Baena Bocanegra, que habló en representación de María José Campanario y su madre, insistió en que “la verdad no se puede buscar de cualquier manera”. El abogado dijo incluso que en ningún momento se autoriza la intervención justamente del teléfono de Carretero y que el descubrimiento de ese número se hizo por métodos irregulares, con autos “pocos motivados y de 27 renglones” y “con un silencio  de Vigilancia Aduanera, que estaba muy contenta escuchando lo que le daba la gana”. Tanto Bocanegra como otros compañeros aludieron a  otras sentencias en las que se anularon las escuchas como el caso Naseiro. “Los ciudadanos tienen que saber que la verdad a cualquier precio no, no y no”, insistió en su intervención.

La operación Karlos “empezó como un caballo de carreras y termina como un jamelgo viejo”. Así se  pronunciaría el abogado de José López, José Álvarez, que fue el último en intervenir, y que recordó la falta de conocimiento del fiscal o que la sesión primera de la Audiencia dictaminara en su día que uno de los autos de la instrucción “no son un modelo de buena práctica judicial”. Cinco años después de la detención  de los principales acusados, se sientan en el banquillo y ahora, dijo, “nos han dejado el marrón a todos”.

En principio, la resolución del Tribunal estaba prevista para el viernes aunque, al ser pocas las defensas que intervinieron, quizás se conozca unos días antes. Hoy,  a las nueve y media de la mañana, se reanudará el juicio con las intervenciones del fiscal y las acusaciones de la Junta de Andalucía y la Seguridad Social, que rebatirán todo lo planteado ayer. Una vez escuchadas todas las partes, el Tribunal decidirá sobre la nulidad planteada.

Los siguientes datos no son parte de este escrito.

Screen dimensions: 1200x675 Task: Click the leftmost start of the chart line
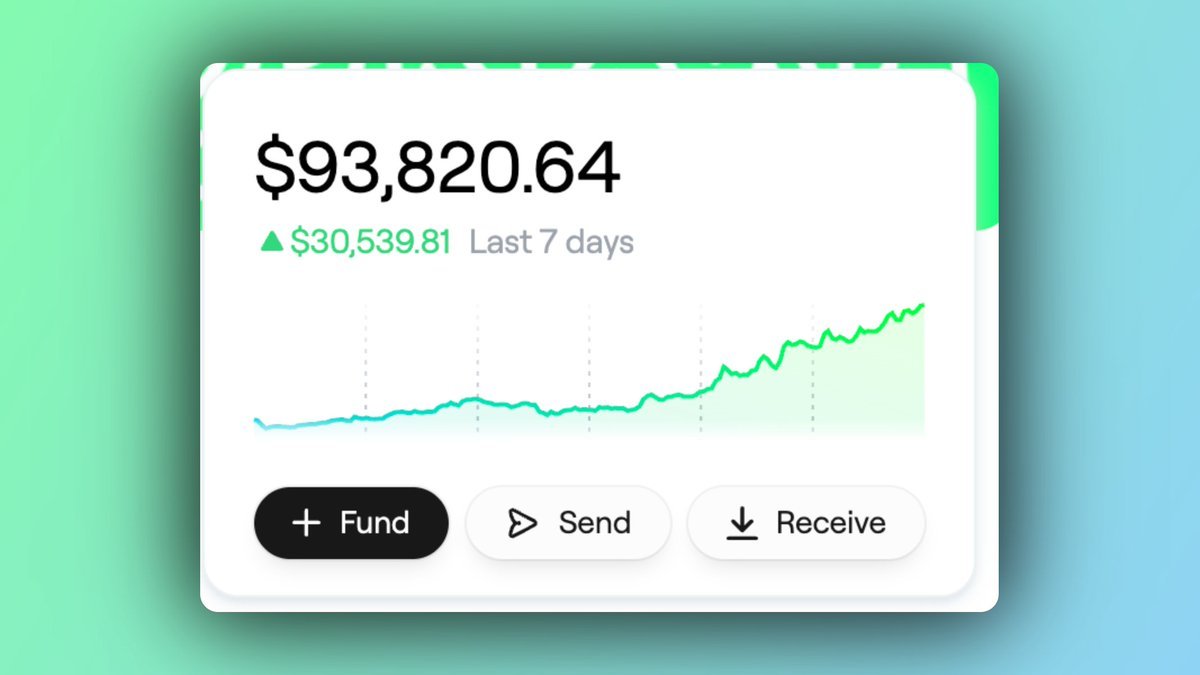click(257, 421)
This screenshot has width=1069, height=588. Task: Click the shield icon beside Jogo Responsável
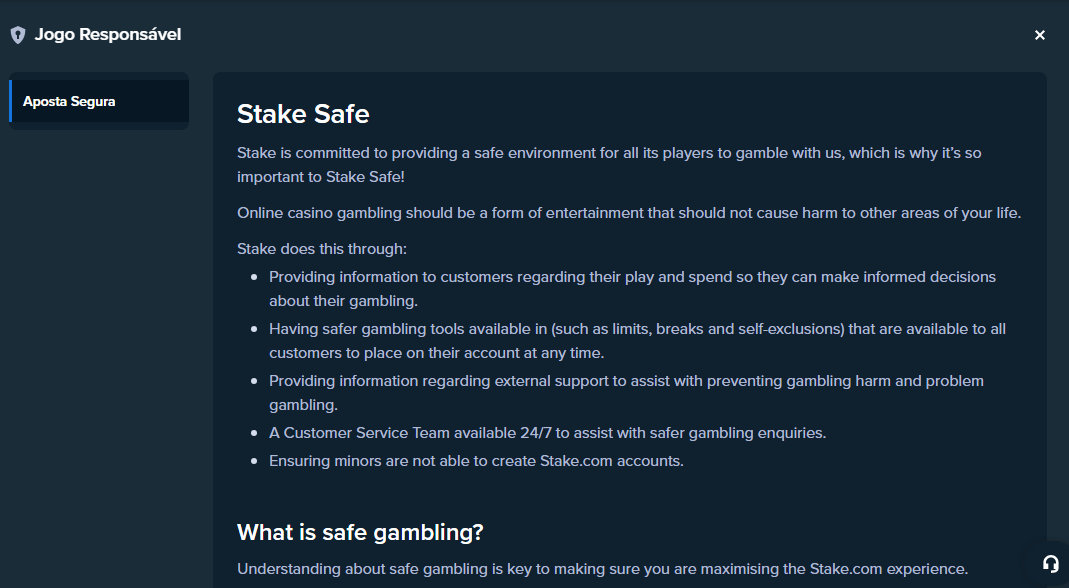(x=18, y=35)
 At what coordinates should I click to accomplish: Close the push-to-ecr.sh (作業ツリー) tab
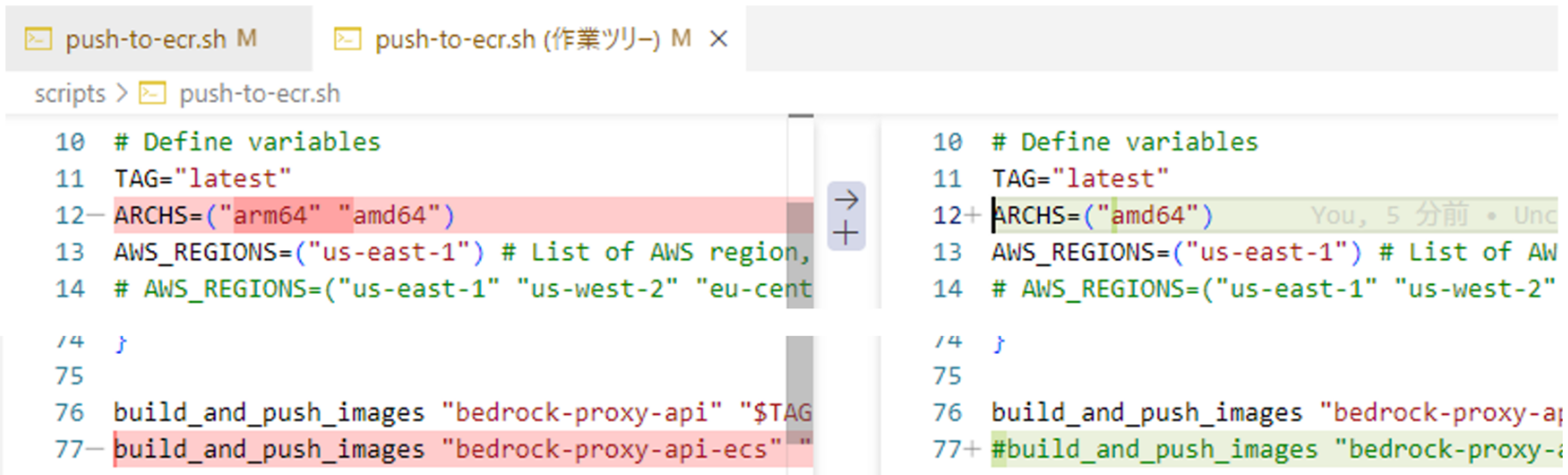pyautogui.click(x=719, y=40)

Muchas de las defensas de los acusados, no todos, se adhirieron a lo argumentado para esta nulidad de las escuchas, incluso la de Carretero y otros que habrían llegado ya a pactos con el fiscal. Si la decisión se conoce el viernes sería en “otro viernes de dolores”, agregó Alvarez, recordando que en esa jornada fueron detenidos muchos de los acusados.